What’s so frightening about this whole line of thinking is a theory posited by Nicholas Bloom, a Stanford researcher who co-leads the Economic Policy Uncertainty Index, that if an individual firm makes decisions based on uncertainty, other firms are likely doing the same. And if you aggregate all those decisions together, uncertainty can be a catalyst of systemic risk.

Uncertainty could equate to a loss of $150 billion a year nationally and almost $200 million in the Lafayette metro area alone.

One final component to consider is that because policy uncertainty means that government is open to policy change, it encourages interested parties to spend more money on lobbying efforts to secure preferential policy treatment. This diverts resources away from more economically productive activities to the unproductive activity of lobbying for preferential tax policy treatment.

Now with all this in mind, let’s turn our attention back to Lafayette, a community awash in uncertainty:

Uncertainty about our economy, which has lost $10 billion since 2012 and has no clear path to recovering all of the ground we’ve lost.

Uncertainty about our state government, which spent months arguing over a half of a half of a penny of sales tax while threatening to close hospitals and cut scholarships.

Uncertainty about our drainage infrastructure and whether it can protect us and our homes from the next big storm, and the next one, and the next.

Uncertainty about if we’ll ever invest seriously in our school system again, or if we’ll ever develop our Downtown.

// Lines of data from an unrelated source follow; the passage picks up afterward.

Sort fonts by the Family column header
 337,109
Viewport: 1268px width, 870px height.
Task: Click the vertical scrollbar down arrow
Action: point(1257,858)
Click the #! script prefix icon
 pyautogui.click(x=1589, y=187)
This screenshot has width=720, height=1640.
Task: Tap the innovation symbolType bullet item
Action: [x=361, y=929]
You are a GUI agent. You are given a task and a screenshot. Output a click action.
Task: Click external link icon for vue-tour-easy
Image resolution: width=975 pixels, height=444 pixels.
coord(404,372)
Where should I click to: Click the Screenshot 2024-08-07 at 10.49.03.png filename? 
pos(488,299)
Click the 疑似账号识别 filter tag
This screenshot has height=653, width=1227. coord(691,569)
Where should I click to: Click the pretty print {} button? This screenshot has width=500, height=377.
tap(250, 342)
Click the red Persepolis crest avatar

Uncertainty about how we’re going to fund our parish courthouse, jail and district attorney.

Uncertainty about how our parish government can achieve fiscal solvency, especially if its residents won’t approve any new taxes.

Uncertainty about how our city/parish government will be structured.

Among these unknowns, in the next year there will likely be no fewer than four major new taxes put to a vote without any serious coordination or consensus among our governing bodies to support them. Meanwhile, votes to add new taxes or renew existing ones have been failing to pass left and right over the last few years due to new anti-tax lobbying efforts and the breakdown of trust between our local government and its residents.

The challenge we face is that this staggering amount of uncertainty can be counter-productive to any of our efforts to convince people or businesses to invest their money, time and energy into our community. And as this uncertainty increases and gets more intractable, the problem only gets worse in terms of its impact on our economy.

Lafayette needs less uncertainty from local government, not more. But that’s not the direction we’re going.

Here’s the bottom line: Lafayette needs less uncertainty from local government, not more. But that’s not the direction we’re going. On Tuesday, it took the City-Parish Council more than two hours to debate whether to simply introduce substantial corrections to our charter amendment, and begin public conversation on the move. We had to debate whether to debate the issue at hand: creating separate city and parish councils. Lafayette’s political polarization seems to be at an all-time high.

While some amount of uncertainty is unavoidable, when you live in a state that lurches from one budget crisis to another, and in a country where trade wars are starting left and right, your community’s going to be a lot better off if it can minimize piling on any additional unnecessary uncertainty, especially when you’re trying to dig out of a massive economic hole.

Our elected officials need to wake up to the fact that our community can no longer afford to be held back by politics as usual and measured, risk-averse leadership. What we so desperately need is for our local government to demonstrate bold leadership, make hard choices, find compromise and put Lafayette back on a path that proves it’s a safe investment for job creators and job seekers. Fear-mongering and bickering over petty grievances is simply not productive. And it creates an uncertainty cost that Lafayette can’t afford.